虽然早知道图漾的确这样自诩过自己,但不仅潘鬏的相貌。潘鬏的语气也让胡倥有许多不满道:“汝要真在我面前说话,那就莫要再称呼二公子什么小王,何况二公子就让汝这样的人来敦请老夫吗?”
“胡大人言重了,但有志不在年高。如果胡大人对小人有什么不满,小人不才,但请胡大人考较。”
“汝要老夫考较汝?汝不是代二公子来敦请老夫的吗?”
突然听潘鬏说什么要自己考较他,胡倥却也是有些感觉异样起来。
因为不说胡倥有没有小看潘鬏,在胡倥渐渐名声在外后,或许有人会来请教胡倥,但可已经没有什么人敢主动来要求胡倥考较了。
“小人不才。当然是代小王敦请胡大人的,可胡大人若是不相信小人能代小王敦请胡大人,尽管考较一下小人便是,相信小人必不敢让小王丢脸。”
但一边淡然自若的表现自己,潘鬏却也是继续用称呼图漾为小王的方式来向胡倥施压。
“呵!那老夫到是不考较汝都不行了,老夫且问汝……”
被潘鬏这样一说,胡倥也来了兴趣。毕竟自从胡倥不再收学生后,都不知道已有多久没考较过其他人学问了。
当然。换成是胡倥的真正学生,也没有几人敢这样轻易求考较。
只是随着胡倥一个个问题考较下来,胡倥的脸色也越来越惊奇了。
因为潘鬏有关各种学问的回答虽然很少在胡倥所认定的正确范围内。但不得不说也有许多相当不错的见解。也就是说,这很像潘鬏没经过什么正经学习,全是来自一些野路子。可野路子归野路子,只要野路子能生存下去,并找到机会证明自己,那也未必不会成为一种新的学问。
因此前后询问了近一个时辰后,胡倥才颇有些自诩的点头道:“不错,潘鬏你的老师是谁,难道他都是自己做学问吗?”
“回禀胡大人,学生没有老师。或者说。所有学问都是学生自己读书揣摩出来的。”
“……汝说这是汝自己揣摩出来的?这不可能?”
虽然不至于说吹胡子瞪眼,对于潘鬏的话语,胡倥还是惊叫出声。
潘鬏却一脸淡然道:“这没什么不可能的,不然胡大人又认为天下有何人又能教导出小人这样的学生。当然,这不是学生不想拜师,而是学生出身娼伶之家。没资格拜师,幸得小王收留,这才能在左近走动一下,并得幸大人考较。”
“原来如此,可汝能自学成这样,到也真是不错了。汝回去转告二公子,这不是说当初王爷曾属意他继位,他不努力就也能继位了的。”
“学生明白了,但学生有几个问题想要请教胡大人。好像是……”
没想到胡倥一听自己出身及学问来历就将话题转开了,潘鬏心中就一阵遗憾。
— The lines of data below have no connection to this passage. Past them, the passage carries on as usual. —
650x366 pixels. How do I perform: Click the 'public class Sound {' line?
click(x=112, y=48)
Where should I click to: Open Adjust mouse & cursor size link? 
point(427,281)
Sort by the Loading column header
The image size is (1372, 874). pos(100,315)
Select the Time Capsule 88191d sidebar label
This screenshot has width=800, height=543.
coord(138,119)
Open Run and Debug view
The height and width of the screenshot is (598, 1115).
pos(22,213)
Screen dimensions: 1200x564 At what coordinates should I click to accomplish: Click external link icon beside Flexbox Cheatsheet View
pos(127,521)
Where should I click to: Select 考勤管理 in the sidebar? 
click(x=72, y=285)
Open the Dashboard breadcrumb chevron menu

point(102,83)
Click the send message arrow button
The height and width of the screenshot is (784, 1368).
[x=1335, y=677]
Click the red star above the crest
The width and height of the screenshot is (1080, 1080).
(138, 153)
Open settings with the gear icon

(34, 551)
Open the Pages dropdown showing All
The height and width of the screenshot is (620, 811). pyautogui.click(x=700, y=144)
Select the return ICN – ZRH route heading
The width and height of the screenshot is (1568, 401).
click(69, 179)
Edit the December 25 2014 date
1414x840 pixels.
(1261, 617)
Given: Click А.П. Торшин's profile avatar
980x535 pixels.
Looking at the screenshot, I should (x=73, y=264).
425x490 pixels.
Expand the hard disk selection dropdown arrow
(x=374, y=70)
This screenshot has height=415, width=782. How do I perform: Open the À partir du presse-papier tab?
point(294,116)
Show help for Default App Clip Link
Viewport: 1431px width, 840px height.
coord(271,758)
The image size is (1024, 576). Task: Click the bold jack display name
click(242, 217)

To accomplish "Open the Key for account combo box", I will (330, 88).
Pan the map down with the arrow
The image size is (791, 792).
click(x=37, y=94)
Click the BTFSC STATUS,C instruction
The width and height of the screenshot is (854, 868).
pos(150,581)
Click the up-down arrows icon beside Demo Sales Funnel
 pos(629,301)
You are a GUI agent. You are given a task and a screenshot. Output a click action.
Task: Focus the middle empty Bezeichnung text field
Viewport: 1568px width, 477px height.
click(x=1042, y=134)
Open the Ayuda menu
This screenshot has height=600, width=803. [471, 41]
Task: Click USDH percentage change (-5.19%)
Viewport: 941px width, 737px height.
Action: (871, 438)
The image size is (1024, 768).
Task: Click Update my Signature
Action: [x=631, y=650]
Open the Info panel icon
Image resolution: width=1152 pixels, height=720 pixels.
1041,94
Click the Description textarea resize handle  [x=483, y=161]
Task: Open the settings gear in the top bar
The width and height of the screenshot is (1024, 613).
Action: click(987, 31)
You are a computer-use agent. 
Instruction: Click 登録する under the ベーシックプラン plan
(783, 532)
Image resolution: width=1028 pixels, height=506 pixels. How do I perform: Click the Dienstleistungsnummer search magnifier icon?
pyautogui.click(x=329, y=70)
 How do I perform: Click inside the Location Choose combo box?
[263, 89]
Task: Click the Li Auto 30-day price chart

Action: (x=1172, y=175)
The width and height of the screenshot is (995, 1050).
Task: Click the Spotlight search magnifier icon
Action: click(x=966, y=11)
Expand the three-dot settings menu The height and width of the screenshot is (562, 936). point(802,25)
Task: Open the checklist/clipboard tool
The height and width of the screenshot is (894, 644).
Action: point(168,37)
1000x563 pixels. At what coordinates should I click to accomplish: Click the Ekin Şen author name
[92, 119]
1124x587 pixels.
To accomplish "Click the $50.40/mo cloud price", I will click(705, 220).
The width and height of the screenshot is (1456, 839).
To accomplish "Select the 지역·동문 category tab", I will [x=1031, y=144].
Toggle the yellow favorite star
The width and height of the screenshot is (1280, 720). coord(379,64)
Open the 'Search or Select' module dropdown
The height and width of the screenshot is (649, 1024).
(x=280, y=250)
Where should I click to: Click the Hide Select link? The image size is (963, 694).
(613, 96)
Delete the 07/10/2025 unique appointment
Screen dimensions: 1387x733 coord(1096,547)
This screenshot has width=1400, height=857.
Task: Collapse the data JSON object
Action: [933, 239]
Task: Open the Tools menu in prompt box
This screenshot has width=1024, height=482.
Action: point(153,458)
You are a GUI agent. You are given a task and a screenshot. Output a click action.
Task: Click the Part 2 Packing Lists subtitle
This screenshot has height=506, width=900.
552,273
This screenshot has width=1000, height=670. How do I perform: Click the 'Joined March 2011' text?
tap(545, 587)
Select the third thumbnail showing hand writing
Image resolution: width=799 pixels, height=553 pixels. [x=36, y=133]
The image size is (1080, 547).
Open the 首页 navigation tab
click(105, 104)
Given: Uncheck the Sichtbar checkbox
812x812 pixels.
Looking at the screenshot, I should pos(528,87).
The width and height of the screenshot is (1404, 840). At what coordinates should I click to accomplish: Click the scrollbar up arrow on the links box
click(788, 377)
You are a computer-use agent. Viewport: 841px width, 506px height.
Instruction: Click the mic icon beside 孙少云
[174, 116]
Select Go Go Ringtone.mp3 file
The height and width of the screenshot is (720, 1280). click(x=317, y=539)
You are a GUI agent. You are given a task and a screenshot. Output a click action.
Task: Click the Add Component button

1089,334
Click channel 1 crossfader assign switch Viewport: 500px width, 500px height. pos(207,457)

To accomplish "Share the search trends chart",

因为这即使不能说潘鬏就想将自己的学问当成敲门砖,可如果有可能,潘鬏还是希望能得到胡倥的一定程度认可。
但在不知道自己学问来处时,胡倥或许的确表示出了欣赏之意,可随着潘鬏表现出那都是自己琢磨出的学问,胡倥却很快转移话题,这就让潘鬏对胡倥的治学态度有了许多失望。
因为胡倥的治学若只是在治人上,却又怎能当得上大儒二字。
所以直接说出自己在学问上的一些难题,潘鬏却也没给胡倥拒绝的机会。
而不管是否看出了潘鬏的企图,对于潘鬏的询问,胡倥也没有再藏私。因为胡倥即使并不能真正接受潘鬏这种所谓自学成才的学问,但潘鬏不明白的地方自己却明白,这同样能提振胡倥对学问的信心。
尤其在不满图漾竟让这样一个人来敦请自己的状况下,通过在学问上的炫耀,胡倥也未必没有打压潘鬏信心的想法。
而面对胡倥半是指点、半是指责的教导,潘鬏也是一边为自己的学问汗颜,一边也在心中开始对胡倥有了抗拒之意。
因为在潘鬏说出自己的出身前,胡倥尚且能平等面对潘鬏在学问上的见解,但一等知道潘鬏的学问全来自自学,胡倥就迫不及待开始显摆自己的能耐,这不得不说胡倥不仅在治学上有问题。为人也大有问题。
所以即使有些惊奇图漾为什么没按照约定前来胡倥处跪请大儒,潘鬏慢慢也开始感觉不跪请胡倥也没什么了不起了。
然后在潘鬏故意拖时间,胡倥也是在拼命炫耀的状况下,虽然潘鬏是在日上三竿后就来到了胡倥住处。最后两人却都没提什么午餐的事,直接就在一种特异气氛下交流到了将近傍晚时分。
跟着在胡倥解释完最后一个问题时,潘鬏才一脸叹息道:“胡大人真是高明至斯,看来小人以后真要找机会学习一些正统学问了。”